What to produce
Would you please transcribe exactly the lines from the one containing "Task: Click the Ln" through the end of the material below, and only those?

Data in this exercise
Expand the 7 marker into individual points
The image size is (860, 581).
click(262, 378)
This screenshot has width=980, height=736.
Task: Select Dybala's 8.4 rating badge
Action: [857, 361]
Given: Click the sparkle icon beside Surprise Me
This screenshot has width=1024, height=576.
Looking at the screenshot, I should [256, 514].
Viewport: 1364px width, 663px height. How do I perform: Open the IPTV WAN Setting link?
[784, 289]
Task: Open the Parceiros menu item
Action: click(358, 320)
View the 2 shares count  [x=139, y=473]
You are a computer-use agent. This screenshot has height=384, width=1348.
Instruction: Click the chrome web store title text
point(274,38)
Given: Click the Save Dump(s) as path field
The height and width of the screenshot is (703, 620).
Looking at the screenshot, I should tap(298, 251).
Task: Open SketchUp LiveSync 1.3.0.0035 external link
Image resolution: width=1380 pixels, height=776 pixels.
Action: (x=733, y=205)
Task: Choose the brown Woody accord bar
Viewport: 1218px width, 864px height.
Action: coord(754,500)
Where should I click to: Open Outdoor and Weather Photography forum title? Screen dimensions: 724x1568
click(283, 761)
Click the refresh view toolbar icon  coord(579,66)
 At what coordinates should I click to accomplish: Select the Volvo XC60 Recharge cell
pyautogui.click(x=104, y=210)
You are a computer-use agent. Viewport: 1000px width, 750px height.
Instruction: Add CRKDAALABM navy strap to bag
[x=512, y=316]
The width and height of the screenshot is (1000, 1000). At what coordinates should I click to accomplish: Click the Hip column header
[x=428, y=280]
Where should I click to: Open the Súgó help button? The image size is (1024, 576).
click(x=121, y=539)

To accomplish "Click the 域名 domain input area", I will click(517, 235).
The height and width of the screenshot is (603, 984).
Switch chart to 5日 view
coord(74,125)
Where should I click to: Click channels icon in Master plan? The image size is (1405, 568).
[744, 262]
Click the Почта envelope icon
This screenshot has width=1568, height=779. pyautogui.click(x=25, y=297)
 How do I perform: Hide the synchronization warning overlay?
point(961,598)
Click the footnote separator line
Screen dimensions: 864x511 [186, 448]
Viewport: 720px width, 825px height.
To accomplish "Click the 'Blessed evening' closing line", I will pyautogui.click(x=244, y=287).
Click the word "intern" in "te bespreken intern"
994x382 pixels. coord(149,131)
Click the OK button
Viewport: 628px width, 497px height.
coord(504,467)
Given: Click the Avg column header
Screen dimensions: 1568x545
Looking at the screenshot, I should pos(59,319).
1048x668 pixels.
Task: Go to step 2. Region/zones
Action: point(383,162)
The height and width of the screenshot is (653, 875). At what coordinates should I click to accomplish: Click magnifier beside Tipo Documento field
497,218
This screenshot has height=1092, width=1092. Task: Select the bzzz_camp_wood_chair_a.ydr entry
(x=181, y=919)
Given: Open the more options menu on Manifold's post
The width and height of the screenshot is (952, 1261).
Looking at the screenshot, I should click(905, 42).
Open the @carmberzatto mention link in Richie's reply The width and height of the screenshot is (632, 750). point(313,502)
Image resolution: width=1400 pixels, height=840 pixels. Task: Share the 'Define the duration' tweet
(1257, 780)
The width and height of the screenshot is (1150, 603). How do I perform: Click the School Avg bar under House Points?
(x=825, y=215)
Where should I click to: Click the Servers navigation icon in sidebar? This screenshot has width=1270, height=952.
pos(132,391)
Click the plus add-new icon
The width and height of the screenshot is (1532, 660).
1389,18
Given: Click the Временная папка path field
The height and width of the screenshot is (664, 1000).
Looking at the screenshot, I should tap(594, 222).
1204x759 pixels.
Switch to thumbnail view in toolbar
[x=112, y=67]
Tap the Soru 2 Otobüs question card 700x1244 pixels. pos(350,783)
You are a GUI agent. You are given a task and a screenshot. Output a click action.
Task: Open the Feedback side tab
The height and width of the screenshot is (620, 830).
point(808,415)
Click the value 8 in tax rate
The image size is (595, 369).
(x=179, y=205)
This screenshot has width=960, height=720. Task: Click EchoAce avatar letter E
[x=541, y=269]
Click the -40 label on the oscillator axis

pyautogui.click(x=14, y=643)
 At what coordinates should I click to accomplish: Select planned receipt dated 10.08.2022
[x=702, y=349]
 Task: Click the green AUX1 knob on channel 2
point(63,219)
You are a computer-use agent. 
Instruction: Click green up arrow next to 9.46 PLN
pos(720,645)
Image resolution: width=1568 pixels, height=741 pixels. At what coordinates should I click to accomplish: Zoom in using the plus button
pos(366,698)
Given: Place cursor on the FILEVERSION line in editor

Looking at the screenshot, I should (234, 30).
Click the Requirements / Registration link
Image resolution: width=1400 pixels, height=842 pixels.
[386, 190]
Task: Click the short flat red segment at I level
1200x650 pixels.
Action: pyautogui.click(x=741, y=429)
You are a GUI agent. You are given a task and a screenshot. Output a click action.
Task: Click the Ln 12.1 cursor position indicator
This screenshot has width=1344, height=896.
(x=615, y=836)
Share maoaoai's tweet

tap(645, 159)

Result for this task
Task: Click the Ln 12.1 cursor position indicator
This screenshot has width=1344, height=896.
(x=615, y=836)
Share maoaoai's tweet

tap(645, 159)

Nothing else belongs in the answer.